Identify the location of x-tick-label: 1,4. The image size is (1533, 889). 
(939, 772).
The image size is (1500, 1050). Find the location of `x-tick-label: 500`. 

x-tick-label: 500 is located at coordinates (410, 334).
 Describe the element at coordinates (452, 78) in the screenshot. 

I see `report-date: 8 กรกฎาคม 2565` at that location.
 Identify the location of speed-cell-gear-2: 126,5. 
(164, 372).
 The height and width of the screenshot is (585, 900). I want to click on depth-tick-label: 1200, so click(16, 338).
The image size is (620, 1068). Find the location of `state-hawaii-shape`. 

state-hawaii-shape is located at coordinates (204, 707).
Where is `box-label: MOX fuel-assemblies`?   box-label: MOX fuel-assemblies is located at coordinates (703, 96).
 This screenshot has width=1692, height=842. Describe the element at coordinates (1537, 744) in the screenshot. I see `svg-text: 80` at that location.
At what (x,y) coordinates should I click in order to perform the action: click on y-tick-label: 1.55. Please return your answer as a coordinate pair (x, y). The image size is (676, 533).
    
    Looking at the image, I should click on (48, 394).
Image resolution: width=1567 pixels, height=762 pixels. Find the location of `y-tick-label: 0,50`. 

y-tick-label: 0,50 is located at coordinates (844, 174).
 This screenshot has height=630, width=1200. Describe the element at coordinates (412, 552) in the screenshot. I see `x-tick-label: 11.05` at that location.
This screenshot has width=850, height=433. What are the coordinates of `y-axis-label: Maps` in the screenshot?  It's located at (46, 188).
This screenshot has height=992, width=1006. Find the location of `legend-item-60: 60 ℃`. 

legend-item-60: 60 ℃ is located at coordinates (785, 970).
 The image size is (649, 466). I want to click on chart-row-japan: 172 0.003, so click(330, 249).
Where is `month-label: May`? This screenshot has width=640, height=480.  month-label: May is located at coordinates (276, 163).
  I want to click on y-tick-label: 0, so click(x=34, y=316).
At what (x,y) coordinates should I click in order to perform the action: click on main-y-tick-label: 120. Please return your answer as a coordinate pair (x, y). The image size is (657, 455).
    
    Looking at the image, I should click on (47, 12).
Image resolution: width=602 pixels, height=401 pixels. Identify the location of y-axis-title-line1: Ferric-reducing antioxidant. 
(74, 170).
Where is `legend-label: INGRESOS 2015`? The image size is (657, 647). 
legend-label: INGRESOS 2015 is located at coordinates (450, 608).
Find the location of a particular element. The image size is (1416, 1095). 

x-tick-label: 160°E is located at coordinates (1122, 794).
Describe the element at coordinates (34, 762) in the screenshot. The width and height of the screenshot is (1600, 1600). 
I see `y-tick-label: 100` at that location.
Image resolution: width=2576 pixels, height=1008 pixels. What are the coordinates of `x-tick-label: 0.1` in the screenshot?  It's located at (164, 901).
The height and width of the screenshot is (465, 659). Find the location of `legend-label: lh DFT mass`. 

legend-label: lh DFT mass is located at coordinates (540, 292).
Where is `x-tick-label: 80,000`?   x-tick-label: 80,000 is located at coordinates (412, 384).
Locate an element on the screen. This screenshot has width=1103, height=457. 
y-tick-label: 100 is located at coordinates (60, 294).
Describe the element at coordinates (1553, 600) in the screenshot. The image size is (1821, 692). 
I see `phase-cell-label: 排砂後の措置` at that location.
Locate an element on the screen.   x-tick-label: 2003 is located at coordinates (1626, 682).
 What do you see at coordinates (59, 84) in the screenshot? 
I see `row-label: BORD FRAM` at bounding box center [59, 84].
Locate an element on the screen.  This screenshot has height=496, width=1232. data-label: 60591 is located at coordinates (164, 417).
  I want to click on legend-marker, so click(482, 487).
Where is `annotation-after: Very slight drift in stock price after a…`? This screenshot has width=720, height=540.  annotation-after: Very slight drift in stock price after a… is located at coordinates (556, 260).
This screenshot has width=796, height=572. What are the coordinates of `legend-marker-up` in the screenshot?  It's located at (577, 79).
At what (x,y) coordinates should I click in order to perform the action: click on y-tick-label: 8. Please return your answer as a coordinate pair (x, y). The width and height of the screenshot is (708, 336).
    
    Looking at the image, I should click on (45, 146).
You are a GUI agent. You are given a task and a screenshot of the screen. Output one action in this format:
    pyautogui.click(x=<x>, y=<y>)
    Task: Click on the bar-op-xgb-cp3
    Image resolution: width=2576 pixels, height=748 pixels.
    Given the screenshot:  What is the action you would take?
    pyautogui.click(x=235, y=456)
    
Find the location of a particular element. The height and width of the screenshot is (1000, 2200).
+--
- [Task directions]:
Reproduce the listing verbatim, from the line containing "coordinates (164, 417)." down to the end of the listing, including both of those lines.

- [Answer for the task]:
Locate an element on the screen.  This screenshot has height=496, width=1232. data-label: 60591 is located at coordinates (164, 417).
  I want to click on legend-marker, so click(482, 487).
Where is `annotation-after: Very slight drift in stock price after a…`? This screenshot has width=720, height=540.  annotation-after: Very slight drift in stock price after a… is located at coordinates (556, 260).
This screenshot has width=796, height=572. What are the coordinates of `legend-marker-up` in the screenshot?  It's located at (577, 79).
At what (x,y) coordinates should I click in order to perform the action: click on y-tick-label: 8. Please return your answer as a coordinate pair (x, y). The width and height of the screenshot is (708, 336).
    
    Looking at the image, I should click on (45, 146).
You are a GUI agent. You are given a task and a screenshot of the screen. Output one action in this format:
    pyautogui.click(x=<x>, y=<y>)
    Task: Click on the bar-op-xgb-cp3
    Image resolution: width=2576 pixels, height=748 pixels.
    Given the screenshot:  What is the action you would take?
    pyautogui.click(x=235, y=456)
    
Find the location of a particular element. The height and width of the screenshot is (1000, 2200).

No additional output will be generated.